● What to do:
When the word "Sort" shows up in a line of the records below, copy that line.

● Supplied material:
*****
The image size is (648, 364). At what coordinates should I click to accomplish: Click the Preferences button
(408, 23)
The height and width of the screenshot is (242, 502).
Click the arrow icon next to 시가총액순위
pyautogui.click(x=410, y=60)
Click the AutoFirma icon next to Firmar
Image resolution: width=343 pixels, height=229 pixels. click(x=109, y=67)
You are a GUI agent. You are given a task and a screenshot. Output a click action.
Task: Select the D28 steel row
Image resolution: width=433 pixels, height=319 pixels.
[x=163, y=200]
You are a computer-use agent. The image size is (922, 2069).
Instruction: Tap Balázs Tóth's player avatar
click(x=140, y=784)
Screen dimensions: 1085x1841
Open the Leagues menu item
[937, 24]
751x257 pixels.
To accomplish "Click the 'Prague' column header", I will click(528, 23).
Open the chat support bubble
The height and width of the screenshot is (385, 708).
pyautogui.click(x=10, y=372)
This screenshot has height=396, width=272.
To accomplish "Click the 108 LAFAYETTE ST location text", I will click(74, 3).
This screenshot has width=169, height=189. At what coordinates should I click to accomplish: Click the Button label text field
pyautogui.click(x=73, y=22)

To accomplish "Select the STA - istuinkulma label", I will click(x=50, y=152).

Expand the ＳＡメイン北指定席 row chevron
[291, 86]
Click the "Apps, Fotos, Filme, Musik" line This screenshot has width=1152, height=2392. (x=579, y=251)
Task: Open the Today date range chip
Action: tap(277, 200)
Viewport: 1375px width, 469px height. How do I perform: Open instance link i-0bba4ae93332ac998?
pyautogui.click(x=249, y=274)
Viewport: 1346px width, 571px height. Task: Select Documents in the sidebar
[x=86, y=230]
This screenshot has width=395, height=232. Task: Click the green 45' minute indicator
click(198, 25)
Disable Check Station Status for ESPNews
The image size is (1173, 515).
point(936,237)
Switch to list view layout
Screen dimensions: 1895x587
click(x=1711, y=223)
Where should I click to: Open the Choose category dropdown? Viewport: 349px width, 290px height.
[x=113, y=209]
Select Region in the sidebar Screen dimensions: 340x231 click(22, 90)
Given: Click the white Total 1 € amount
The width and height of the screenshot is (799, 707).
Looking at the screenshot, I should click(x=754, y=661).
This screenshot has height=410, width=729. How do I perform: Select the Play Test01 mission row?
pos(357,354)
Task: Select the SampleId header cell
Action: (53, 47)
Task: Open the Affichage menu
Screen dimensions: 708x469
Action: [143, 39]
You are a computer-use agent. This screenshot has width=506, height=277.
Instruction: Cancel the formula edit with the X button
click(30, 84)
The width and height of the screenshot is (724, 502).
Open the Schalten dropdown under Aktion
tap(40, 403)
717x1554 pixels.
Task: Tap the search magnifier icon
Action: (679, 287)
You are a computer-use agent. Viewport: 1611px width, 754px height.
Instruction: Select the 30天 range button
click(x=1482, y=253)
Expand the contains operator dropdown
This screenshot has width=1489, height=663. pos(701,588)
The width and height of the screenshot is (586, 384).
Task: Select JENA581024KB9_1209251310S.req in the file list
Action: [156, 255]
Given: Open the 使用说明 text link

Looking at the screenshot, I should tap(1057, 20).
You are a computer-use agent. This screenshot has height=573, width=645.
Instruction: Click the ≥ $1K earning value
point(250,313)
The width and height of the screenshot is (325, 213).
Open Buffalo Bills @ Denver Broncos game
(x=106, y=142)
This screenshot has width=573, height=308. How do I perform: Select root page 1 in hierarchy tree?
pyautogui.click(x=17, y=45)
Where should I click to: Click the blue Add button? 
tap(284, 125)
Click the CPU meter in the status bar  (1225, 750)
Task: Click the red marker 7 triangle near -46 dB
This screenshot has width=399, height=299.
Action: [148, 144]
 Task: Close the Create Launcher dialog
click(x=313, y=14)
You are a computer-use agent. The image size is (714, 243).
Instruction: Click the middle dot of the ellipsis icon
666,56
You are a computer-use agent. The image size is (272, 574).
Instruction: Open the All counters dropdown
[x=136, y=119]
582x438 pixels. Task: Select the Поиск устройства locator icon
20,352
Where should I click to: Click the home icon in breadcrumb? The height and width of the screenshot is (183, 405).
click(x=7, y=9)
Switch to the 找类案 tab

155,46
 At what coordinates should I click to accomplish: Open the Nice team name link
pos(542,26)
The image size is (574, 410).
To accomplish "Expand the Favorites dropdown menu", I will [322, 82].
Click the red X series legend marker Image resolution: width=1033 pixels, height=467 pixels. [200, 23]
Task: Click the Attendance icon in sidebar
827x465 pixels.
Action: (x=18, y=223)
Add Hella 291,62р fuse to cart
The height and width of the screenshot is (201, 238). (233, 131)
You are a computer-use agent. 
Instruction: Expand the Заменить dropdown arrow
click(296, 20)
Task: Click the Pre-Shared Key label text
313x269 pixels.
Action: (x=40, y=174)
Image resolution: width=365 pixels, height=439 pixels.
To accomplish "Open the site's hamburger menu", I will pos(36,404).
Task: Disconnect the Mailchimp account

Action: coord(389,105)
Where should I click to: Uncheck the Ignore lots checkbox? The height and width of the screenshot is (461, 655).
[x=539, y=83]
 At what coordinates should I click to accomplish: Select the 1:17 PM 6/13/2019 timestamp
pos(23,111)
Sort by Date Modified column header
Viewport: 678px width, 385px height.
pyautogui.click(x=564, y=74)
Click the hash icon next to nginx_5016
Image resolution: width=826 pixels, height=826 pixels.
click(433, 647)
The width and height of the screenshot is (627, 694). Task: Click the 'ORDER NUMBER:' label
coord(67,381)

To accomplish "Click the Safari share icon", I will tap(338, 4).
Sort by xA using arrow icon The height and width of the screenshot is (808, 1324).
*****
● Solution for this task:
Sort by Date Modified column header
Sort by xA using arrow icon The height and width of the screenshot is (808, 1324).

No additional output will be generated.